- [Written exercise]:
Reproduce the Niagara passage below from "Niagara is featured" to "Monroe sizzler NIAGARA.", switching "vacationers" for "travelers".

- [Document passage]:
Niagara is featured in ‘Vacation Noir,’ a sultry collection on the Criterion Channel, streaming through August (US only.)
“Unlucky vacationers discover that crime doesn’t take a holiday in these deceptively sunny, seductively dark thrillers set amid scenic beaches, luxury resorts, and picture-postcard locales. Honeymooners find themselves caught up in a disturbing domestic drama in the lurid, Technicolor Marilyn Monroe sizzler NIAGARA.
Marilyn Monroe dazzles in her star-making turn as a devious femme fatale in this sultry tale of seduction and murder. While on vacation at Niagara Falls, Rose Loomis (Monroe) plots to murder her troubled husband (Joseph Cotten), arousing the suspicion of a young newlywed (Jean Peters) on her honeymoon. Stunningly shot on location, this rare color noir makes expressively lurid use of the Technicolor format.”

- [Source excerpt]:
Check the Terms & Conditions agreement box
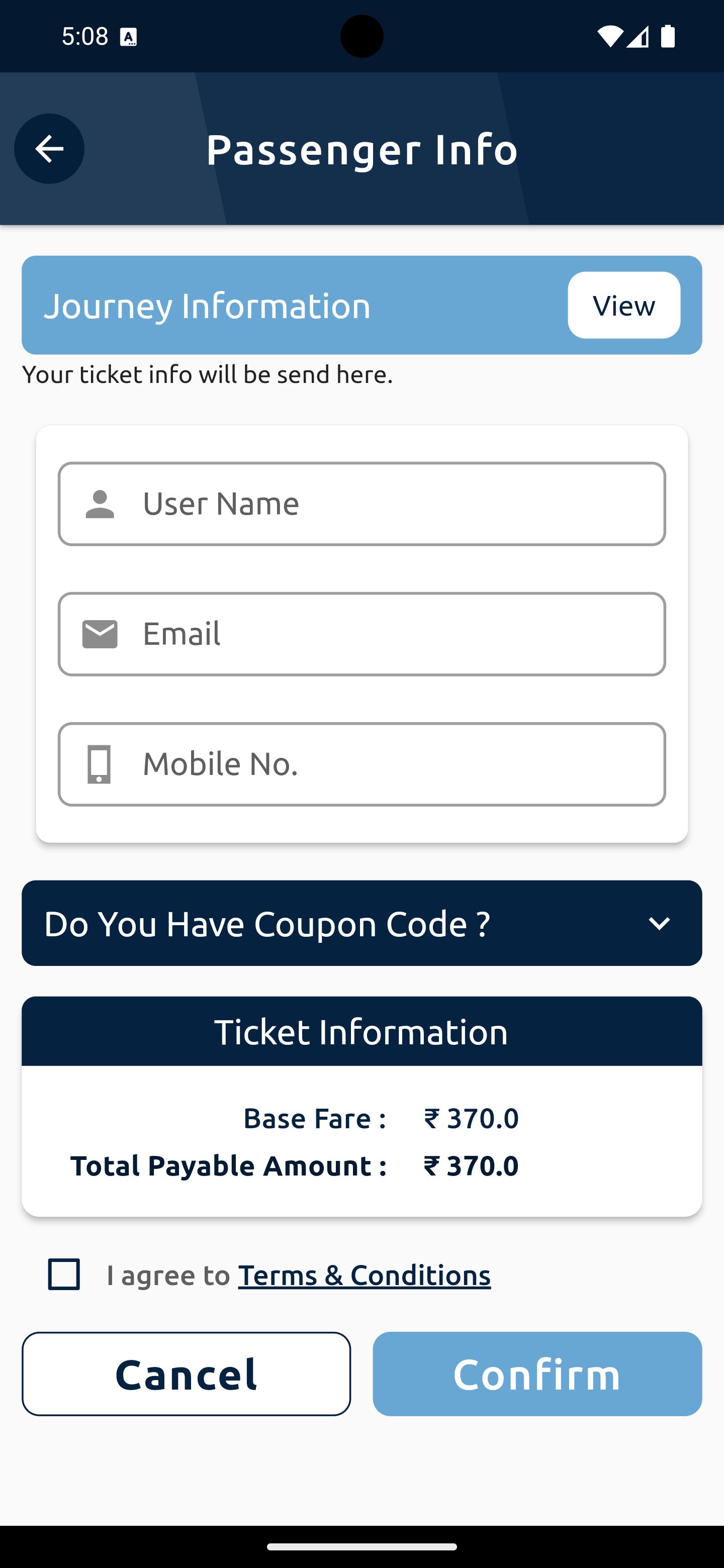Image resolution: width=724 pixels, height=1568 pixels. pos(64,1274)
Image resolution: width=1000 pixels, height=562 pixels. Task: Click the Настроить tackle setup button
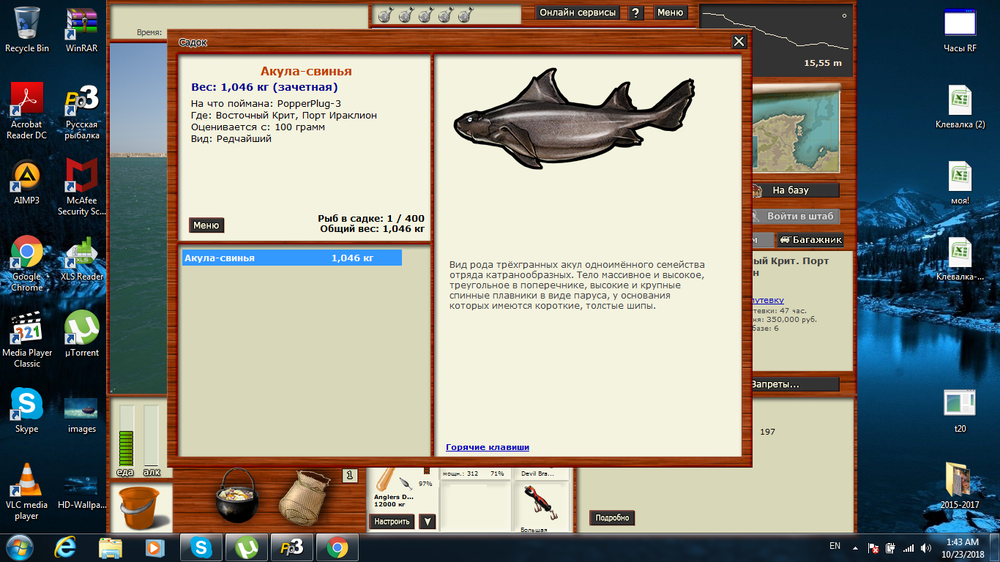tap(392, 521)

- [Solved problem]:
Niagara is featured in ‘Vacation Noir,’ a sultry collection on the Criterion Channel, streaming through August (US only.)
“Unlucky travelers discover that crime doesn’t take a holiday in these deceptively sunny, seductively dark thrillers set amid scenic beaches, luxury resorts, and picture-postcard locales. Honeymooners find themselves caught up in a disturbing domestic drama in the lurid, Technicolor Marilyn Monroe sizzler NIAGARA.